The whole listing should be retyped exactly as it appears.

=== Task data ===
::::

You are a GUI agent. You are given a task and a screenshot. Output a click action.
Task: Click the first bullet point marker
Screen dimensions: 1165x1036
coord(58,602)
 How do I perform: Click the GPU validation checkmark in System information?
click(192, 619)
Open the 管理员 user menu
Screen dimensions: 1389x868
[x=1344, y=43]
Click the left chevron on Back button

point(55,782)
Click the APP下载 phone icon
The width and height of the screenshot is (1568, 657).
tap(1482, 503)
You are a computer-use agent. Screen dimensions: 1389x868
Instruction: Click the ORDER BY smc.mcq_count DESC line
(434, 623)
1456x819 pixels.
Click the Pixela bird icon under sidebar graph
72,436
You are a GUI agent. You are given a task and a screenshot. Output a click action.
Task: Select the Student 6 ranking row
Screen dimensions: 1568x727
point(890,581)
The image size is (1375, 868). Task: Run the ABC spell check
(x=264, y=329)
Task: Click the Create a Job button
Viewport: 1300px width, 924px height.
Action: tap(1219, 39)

::::

=== Written reply ===
You are a GUI agent. You are given a task and a screenshot. Output a click action.
Task: Click the first bullet point marker
Screen dimensions: 1165x1036
coord(58,602)
 How do I perform: Click the GPU validation checkmark in System information?
click(192, 619)
Open the 管理员 user menu
Screen dimensions: 1389x868
[x=1344, y=43]
Click the left chevron on Back button

point(55,782)
Click the APP下载 phone icon
The width and height of the screenshot is (1568, 657).
tap(1482, 503)
You are a computer-use agent. Screen dimensions: 1389x868
Instruction: Click the ORDER BY smc.mcq_count DESC line
(434, 623)
1456x819 pixels.
Click the Pixela bird icon under sidebar graph
72,436
You are a GUI agent. You are given a task and a screenshot. Output a click action.
Task: Select the Student 6 ranking row
Screen dimensions: 1568x727
point(890,581)
The image size is (1375, 868). Task: Run the ABC spell check
(x=264, y=329)
Task: Click the Create a Job button
Viewport: 1300px width, 924px height.
Action: tap(1219, 39)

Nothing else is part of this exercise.